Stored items

--- START ---

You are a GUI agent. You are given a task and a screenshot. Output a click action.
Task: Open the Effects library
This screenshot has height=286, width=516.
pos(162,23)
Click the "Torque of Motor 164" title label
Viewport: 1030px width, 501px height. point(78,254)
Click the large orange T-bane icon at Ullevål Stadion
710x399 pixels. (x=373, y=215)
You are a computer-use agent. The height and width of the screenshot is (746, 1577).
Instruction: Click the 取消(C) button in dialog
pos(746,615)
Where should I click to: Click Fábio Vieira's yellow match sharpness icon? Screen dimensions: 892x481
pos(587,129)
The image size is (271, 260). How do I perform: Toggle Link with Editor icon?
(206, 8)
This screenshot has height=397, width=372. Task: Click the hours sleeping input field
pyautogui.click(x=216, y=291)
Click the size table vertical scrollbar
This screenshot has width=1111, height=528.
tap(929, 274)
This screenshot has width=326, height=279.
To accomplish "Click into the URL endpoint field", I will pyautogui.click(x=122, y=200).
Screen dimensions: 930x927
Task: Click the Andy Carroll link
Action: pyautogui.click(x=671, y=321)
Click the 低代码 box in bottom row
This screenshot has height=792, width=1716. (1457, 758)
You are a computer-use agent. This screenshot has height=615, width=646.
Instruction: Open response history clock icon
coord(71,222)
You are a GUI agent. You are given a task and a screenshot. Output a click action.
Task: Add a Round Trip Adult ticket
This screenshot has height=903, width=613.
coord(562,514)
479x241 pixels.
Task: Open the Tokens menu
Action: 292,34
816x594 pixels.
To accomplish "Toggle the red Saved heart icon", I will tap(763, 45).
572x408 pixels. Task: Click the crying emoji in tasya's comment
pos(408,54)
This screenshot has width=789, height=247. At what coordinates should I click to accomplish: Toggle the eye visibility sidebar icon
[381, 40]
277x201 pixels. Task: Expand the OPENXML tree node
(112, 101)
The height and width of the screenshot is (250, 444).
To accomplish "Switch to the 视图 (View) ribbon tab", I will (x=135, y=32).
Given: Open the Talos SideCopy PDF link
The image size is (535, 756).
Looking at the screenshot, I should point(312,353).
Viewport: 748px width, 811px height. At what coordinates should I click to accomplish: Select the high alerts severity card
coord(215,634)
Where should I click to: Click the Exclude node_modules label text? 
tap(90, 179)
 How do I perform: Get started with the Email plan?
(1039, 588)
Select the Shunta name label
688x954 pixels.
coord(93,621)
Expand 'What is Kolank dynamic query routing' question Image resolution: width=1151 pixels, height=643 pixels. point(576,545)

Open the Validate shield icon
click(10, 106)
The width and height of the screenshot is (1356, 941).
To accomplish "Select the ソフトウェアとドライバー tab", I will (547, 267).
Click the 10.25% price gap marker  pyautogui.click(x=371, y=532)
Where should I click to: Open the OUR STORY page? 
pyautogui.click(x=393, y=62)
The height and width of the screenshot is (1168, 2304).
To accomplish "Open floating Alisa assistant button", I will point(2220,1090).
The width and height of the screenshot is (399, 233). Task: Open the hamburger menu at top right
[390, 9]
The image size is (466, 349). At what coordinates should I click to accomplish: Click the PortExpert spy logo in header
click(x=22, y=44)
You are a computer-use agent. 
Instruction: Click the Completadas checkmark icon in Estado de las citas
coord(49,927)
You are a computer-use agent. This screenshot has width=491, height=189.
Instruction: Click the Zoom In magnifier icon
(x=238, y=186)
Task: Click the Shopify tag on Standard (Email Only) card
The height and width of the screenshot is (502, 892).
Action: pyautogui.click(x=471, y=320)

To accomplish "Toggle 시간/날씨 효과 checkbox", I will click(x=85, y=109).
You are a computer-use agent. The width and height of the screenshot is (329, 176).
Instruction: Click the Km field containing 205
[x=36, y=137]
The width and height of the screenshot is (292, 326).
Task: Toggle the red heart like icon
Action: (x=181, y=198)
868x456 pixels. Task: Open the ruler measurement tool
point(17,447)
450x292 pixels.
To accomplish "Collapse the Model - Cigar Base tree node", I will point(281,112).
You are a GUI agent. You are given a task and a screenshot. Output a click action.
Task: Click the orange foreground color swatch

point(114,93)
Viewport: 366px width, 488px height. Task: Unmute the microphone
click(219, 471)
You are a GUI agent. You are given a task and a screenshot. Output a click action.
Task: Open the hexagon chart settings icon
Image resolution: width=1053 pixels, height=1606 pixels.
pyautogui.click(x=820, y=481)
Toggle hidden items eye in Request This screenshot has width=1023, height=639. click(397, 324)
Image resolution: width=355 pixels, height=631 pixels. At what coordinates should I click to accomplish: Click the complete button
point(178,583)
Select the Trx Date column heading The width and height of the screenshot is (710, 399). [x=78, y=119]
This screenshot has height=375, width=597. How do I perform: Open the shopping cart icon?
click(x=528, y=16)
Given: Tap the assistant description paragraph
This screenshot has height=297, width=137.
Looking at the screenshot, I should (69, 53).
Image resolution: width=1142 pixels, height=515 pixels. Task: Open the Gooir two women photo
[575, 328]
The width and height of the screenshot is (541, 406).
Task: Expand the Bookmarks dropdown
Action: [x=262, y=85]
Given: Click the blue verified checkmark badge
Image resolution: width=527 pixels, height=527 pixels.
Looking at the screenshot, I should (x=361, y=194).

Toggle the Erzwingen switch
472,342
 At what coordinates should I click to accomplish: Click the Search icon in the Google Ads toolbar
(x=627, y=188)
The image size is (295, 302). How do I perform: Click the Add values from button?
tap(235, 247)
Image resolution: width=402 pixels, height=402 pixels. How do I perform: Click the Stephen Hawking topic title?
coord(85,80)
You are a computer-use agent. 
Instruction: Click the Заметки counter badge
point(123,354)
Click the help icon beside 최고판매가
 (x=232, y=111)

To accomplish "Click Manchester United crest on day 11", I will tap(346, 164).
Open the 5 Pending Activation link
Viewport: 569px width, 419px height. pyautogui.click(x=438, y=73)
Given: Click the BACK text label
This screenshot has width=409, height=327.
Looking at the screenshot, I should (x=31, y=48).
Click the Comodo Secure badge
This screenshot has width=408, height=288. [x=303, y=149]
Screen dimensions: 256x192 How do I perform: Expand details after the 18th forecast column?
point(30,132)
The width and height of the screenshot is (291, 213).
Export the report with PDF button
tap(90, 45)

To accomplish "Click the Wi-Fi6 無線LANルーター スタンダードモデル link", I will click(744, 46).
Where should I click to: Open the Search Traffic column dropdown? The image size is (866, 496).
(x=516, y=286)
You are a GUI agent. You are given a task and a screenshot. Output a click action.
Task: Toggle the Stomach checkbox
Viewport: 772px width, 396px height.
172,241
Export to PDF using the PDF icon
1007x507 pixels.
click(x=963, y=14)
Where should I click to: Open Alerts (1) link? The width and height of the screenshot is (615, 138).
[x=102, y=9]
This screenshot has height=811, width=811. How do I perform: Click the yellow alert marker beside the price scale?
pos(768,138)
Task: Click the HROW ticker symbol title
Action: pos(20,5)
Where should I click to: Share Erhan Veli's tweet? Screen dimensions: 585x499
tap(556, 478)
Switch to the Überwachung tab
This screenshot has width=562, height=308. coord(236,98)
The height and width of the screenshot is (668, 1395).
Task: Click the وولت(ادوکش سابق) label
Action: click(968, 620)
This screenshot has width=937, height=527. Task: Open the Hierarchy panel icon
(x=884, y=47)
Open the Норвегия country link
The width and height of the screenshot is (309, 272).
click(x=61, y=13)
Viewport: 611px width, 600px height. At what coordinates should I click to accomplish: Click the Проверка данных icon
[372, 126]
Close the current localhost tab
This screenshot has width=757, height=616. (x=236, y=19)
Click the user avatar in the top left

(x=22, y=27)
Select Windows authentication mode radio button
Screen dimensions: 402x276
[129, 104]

--- END ---

▸ **Exercise**
A single number is the answer: the count of lines above that include the string "computer".

▸ **Your solution**
6